▶ Your assignment: Please set down all of the data below verbatim.

BEGIN

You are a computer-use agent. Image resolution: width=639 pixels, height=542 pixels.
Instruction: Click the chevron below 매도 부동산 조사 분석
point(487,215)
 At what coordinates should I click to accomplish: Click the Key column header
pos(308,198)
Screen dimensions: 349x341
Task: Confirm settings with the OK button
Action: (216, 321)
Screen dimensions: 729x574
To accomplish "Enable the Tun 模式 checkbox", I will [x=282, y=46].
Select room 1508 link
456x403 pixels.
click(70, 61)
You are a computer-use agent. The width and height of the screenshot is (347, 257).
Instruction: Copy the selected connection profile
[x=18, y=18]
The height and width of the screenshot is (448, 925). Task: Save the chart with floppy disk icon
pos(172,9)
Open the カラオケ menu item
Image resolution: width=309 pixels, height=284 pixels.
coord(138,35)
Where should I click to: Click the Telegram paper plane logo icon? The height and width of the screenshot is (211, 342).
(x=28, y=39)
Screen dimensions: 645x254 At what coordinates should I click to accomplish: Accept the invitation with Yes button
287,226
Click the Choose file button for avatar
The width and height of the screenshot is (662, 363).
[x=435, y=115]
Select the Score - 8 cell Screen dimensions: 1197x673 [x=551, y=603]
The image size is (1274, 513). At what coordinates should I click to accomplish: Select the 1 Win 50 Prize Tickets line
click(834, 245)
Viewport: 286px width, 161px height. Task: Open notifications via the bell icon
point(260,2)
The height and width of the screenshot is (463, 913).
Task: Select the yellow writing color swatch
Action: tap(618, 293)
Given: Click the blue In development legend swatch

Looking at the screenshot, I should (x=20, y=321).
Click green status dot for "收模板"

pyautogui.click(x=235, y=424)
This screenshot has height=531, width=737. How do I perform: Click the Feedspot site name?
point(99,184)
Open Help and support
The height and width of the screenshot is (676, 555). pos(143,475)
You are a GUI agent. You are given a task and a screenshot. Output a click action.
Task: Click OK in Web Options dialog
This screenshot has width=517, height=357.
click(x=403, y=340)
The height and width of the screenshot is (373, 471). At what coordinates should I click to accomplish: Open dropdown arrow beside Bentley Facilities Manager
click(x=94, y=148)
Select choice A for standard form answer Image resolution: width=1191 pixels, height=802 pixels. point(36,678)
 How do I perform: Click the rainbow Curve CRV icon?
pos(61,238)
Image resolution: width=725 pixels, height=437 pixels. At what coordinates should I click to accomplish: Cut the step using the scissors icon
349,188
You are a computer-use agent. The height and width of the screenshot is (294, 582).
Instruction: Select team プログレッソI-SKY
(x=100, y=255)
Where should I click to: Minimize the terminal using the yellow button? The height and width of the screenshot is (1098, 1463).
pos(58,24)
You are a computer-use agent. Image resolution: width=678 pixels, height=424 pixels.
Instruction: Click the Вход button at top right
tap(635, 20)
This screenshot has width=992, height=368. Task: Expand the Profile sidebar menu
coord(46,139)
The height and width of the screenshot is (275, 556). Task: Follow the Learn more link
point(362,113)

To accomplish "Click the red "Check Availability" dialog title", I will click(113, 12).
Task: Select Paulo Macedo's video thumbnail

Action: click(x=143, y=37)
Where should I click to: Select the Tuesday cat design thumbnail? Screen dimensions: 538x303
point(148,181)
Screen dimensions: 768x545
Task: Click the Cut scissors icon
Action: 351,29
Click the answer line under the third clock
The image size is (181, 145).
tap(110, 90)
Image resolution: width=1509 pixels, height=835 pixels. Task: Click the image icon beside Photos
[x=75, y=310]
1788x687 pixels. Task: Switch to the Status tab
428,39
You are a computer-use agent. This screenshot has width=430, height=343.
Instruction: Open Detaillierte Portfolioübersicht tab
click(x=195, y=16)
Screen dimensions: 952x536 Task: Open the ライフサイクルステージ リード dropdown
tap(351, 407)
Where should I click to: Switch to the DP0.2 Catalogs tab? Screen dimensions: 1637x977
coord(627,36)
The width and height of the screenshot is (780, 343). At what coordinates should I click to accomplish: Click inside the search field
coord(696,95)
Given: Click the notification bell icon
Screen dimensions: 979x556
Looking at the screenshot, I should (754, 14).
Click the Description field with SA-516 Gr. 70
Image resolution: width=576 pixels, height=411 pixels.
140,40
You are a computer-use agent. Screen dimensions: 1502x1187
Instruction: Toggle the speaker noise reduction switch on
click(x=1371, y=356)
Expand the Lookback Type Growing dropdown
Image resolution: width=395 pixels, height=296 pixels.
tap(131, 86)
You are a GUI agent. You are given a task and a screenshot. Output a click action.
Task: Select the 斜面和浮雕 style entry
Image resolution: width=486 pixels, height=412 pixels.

END

▶ Task output:
You are a computer-use agent. Image resolution: width=639 pixels, height=542 pixels.
Instruction: Click the chevron below 매도 부동산 조사 분석
point(487,215)
 At what coordinates should I click to accomplish: Click the Key column header
pos(308,198)
Screen dimensions: 349x341
Task: Confirm settings with the OK button
Action: (216, 321)
Screen dimensions: 729x574
To accomplish "Enable the Tun 模式 checkbox", I will [x=282, y=46].
Select room 1508 link
456x403 pixels.
click(70, 61)
You are a computer-use agent. The width and height of the screenshot is (347, 257).
Instruction: Copy the selected connection profile
[x=18, y=18]
The height and width of the screenshot is (448, 925). Task: Save the chart with floppy disk icon
pos(172,9)
Open the カラオケ menu item
Image resolution: width=309 pixels, height=284 pixels.
coord(138,35)
Where should I click to: Click the Telegram paper plane logo icon? The height and width of the screenshot is (211, 342).
(x=28, y=39)
Screen dimensions: 645x254 At what coordinates should I click to accomplish: Accept the invitation with Yes button
287,226
Click the Choose file button for avatar
The width and height of the screenshot is (662, 363).
[x=435, y=115]
Select the Score - 8 cell Screen dimensions: 1197x673 [x=551, y=603]
The image size is (1274, 513). At what coordinates should I click to accomplish: Select the 1 Win 50 Prize Tickets line
click(834, 245)
Viewport: 286px width, 161px height. Task: Open notifications via the bell icon
point(260,2)
The height and width of the screenshot is (463, 913).
Task: Select the yellow writing color swatch
Action: tap(618, 293)
Given: Click the blue In development legend swatch

Looking at the screenshot, I should (x=20, y=321).
Click green status dot for "收模板"

pyautogui.click(x=235, y=424)
This screenshot has height=531, width=737. How do I perform: Click the Feedspot site name?
point(99,184)
Open Help and support
The height and width of the screenshot is (676, 555). pos(143,475)
You are a GUI agent. You are given a task and a screenshot. Output a click action.
Task: Click OK in Web Options dialog
This screenshot has width=517, height=357.
click(x=403, y=340)
The height and width of the screenshot is (373, 471). At what coordinates should I click to accomplish: Open dropdown arrow beside Bentley Facilities Manager
click(x=94, y=148)
Select choice A for standard form answer Image resolution: width=1191 pixels, height=802 pixels. point(36,678)
 How do I perform: Click the rainbow Curve CRV icon?
pos(61,238)
Image resolution: width=725 pixels, height=437 pixels. At what coordinates should I click to accomplish: Cut the step using the scissors icon
349,188
You are a computer-use agent. The height and width of the screenshot is (294, 582).
Instruction: Select team プログレッソI-SKY
(x=100, y=255)
Where should I click to: Minimize the terminal using the yellow button? The height and width of the screenshot is (1098, 1463).
pos(58,24)
You are a computer-use agent. Image resolution: width=678 pixels, height=424 pixels.
Instruction: Click the Вход button at top right
tap(635, 20)
This screenshot has width=992, height=368. Task: Expand the Profile sidebar menu
coord(46,139)
The height and width of the screenshot is (275, 556). Task: Follow the Learn more link
point(362,113)

To accomplish "Click the red "Check Availability" dialog title", I will click(113, 12).
Task: Select Paulo Macedo's video thumbnail

Action: click(x=143, y=37)
Where should I click to: Select the Tuesday cat design thumbnail? Screen dimensions: 538x303
point(148,181)
Screen dimensions: 768x545
Task: Click the Cut scissors icon
Action: 351,29
Click the answer line under the third clock
The image size is (181, 145).
tap(110, 90)
Image resolution: width=1509 pixels, height=835 pixels. Task: Click the image icon beside Photos
[x=75, y=310]
1788x687 pixels. Task: Switch to the Status tab
428,39
You are a computer-use agent. This screenshot has width=430, height=343.
Instruction: Open Detaillierte Portfolioübersicht tab
click(x=195, y=16)
Screen dimensions: 952x536 Task: Open the ライフサイクルステージ リード dropdown
tap(351, 407)
Where should I click to: Switch to the DP0.2 Catalogs tab? Screen dimensions: 1637x977
coord(627,36)
The width and height of the screenshot is (780, 343). At what coordinates should I click to accomplish: Click inside the search field
coord(696,95)
Given: Click the notification bell icon
Screen dimensions: 979x556
Looking at the screenshot, I should (754, 14).
Click the Description field with SA-516 Gr. 70
Image resolution: width=576 pixels, height=411 pixels.
140,40
You are a computer-use agent. Screen dimensions: 1502x1187
Instruction: Toggle the speaker noise reduction switch on
click(x=1371, y=356)
Expand the Lookback Type Growing dropdown
Image resolution: width=395 pixels, height=296 pixels.
tap(131, 86)
You are a GUI agent. You are given a task and a screenshot. Output a click action.
Task: Select the 斜面和浮雕 style entry
Image resolution: width=486 pixels, height=412 pixels.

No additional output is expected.